Years ago, I came up with three priorities to help me decide where I would invest the time I had each day. Today, I use it as a guideline of sorts—a determiner that helps me choose how I will prioritize the time God gives me each day.
With 10 people in our busy household each day, the fact is: I either have a plan or I don’t. If I don’t, chances are good that the day will run me over and leave me on the side of the road for dead.
And we can’t have that.
I am also a fan of something I call “training wheel” schedules. That means that I start out our year with a schedule with the understanding that the job of the schedule is to help me get through the day, not to dictate my day for me. [THIS WAS A HARD-LEARNED LESSON.]
Here are my three priorities each day:
Now, I know that some of you can’t fathom “scheduling” something like time in the Bible, but for me, well, let’s just say it is the gas in my little Mom Car. I need it. As mothers, we are constantly pouring out into the lives of our children and families. We need to recharge our batteries. For me, this means rising early (something that I don’t believe is a biblical mandate but I highly recommend it), getting dressed in my workout clothes and spending a few minutes of solitude with the Lord.

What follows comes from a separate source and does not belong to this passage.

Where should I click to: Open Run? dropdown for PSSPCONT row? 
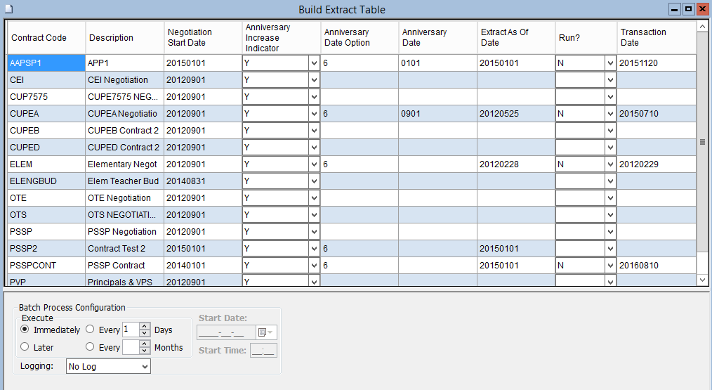pyautogui.click(x=609, y=266)
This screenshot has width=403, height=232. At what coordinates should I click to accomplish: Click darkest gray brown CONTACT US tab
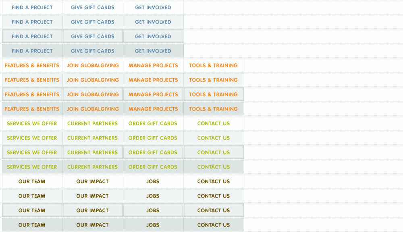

Were there seasons when this was impossible, or at least unlikely? You know it! After seven babies, I can assure you, there have been times when I was lucky to get OUT of bed at all, let alone get up early—but now, with our youngest at 2 and 1/2, I I have found that if I’m self-disciplined, I can do it. Most mornings, I struggle to wake up … but being up early is a gift. The house is quiet. I can think. Pray. Breathe. It makes a huge difference in my life, those precious few moments of quiet each morning.
I can’t stress this enough: good marriages require nurturing. A good marriage is like the “glue” that holds the family tightly bound together. I know this is not always popular but at the end of the day (pun intended), your marriage is the priority relationship in your home. Nurture it. Protect it. Enjoy it.
Honestly, this is an entirely separate post—I’ve written about this before—and I will again; because it’s just.that.important. Don’t sacrifice your marriage on the altar of good parenting. Your kids need your marriage to succeed as much as the two of you do.
This is the “big one,” the one that everyone really wants to talk about. I know it sounds boring and stuffy to some people, but here’s the truth: iSchedule. Scheduling has saved my bacon on more than one occasion. On days when I feel to tired to think straight, out comes the schedule—and the kids know exactly what they are supposed to be doing without me telling them over and over … and over.
On other days, we might have time and energy for some spontaneous unscheduling and I’ll ditch the schedule altogether in favor of reading longer with the children or catching my husband for an impromptu lunch date. Either way, that schedule is there to help keep us moving in the direction we want to go.
Having a system or schedule in place allows my mind to let go of things that would otherwise drive me completely out onto a limb, such as handwriting practice or memory work. If I have it on the schedule, I know it’s going to get done.
Here’s the key to successful scheduling though: there’s not one right way to do it. You’ve got to give yourself freedom to try new things. Your schedule should be as unique as your family is. One season it will work for you, and the next it may not. That, as they say, “is life.”
I make my schedules using TABLES on my computer. It takes some time to figure out the best way to do it—so give yourself time to play with it. I also use planners and I’m a journaling junkie—so much so, that a few years ago, I released a journal just for busy moms like me.
The form you see above available in a editable version, too. If you dare—download it and tweak it for your family. Customize it! Make it your own. You can do it! Remember: the schedule is supposed to help you; not rule you.
At the end of the day, busy mom, only YOU can manage your days well. Be intentional about your time. See your time as a commodity—something you need to spend wisely.